1995 short New Zealand film

A Little Death is a 16mm short film that was created by Simon Perkins and Paul Swadel in 1995. The film was nominated for Best Short Film in the New Zealand Film and TV Awards in 1995.

== Plot ==
A Little Death has a somewhat abstract plot - a man and a woman are having sex, at the moment of orgasm (the “little death” of the title), the man is suddenly trapped behind an image. At this point, the film changes from colour to black and white. The woman damages the images of the man, which in turn damages the trapped man. The woman eventually comforts the man, and he returns to his normal form.

== Production ==
Simon Perkins and Paul Swadel started production of the film in the mid 1990s - with Swadel joining the project while he was studying for an MA in intermedia at Auckland University's Elam School of Fine of Arts.

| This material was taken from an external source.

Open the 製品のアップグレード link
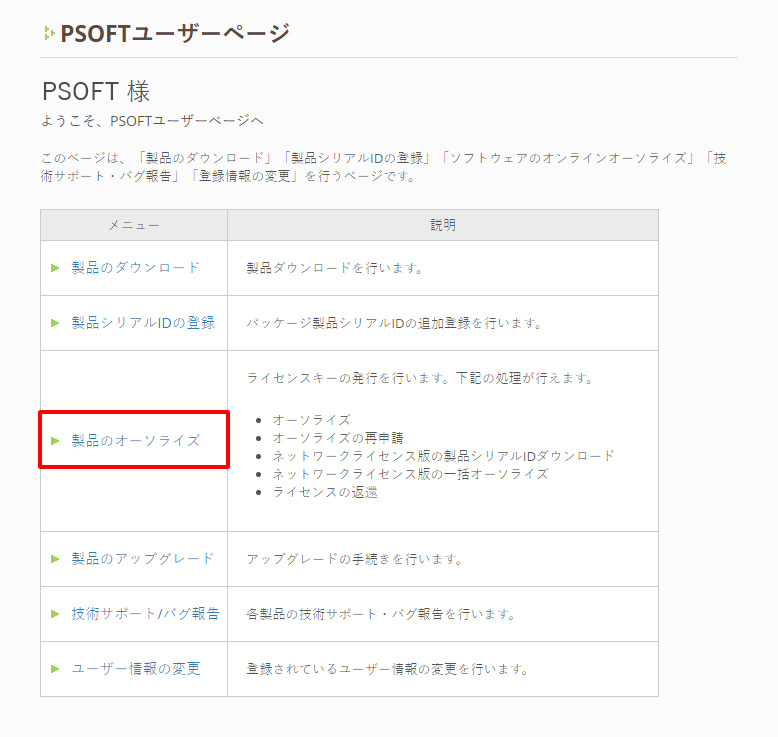point(143,559)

The script for this film was written as a Beatscript rather than a conventional screenplay.

== Reception ==
A Little Death attracted critical acclaim, and the attention of awards committees. It was a finalist in the 1996 New Zealand Film and Television Awards, and the 1996 Hamburg Film Festival.

The film has been recognised as one of a select number of early NZ short films which pushed the envelope in terms of visual design and cinematic language, and cited as one of a select number of shorts that heralded The Coming of Age of The New Zealand Short Film (Paul Shannon, 1995).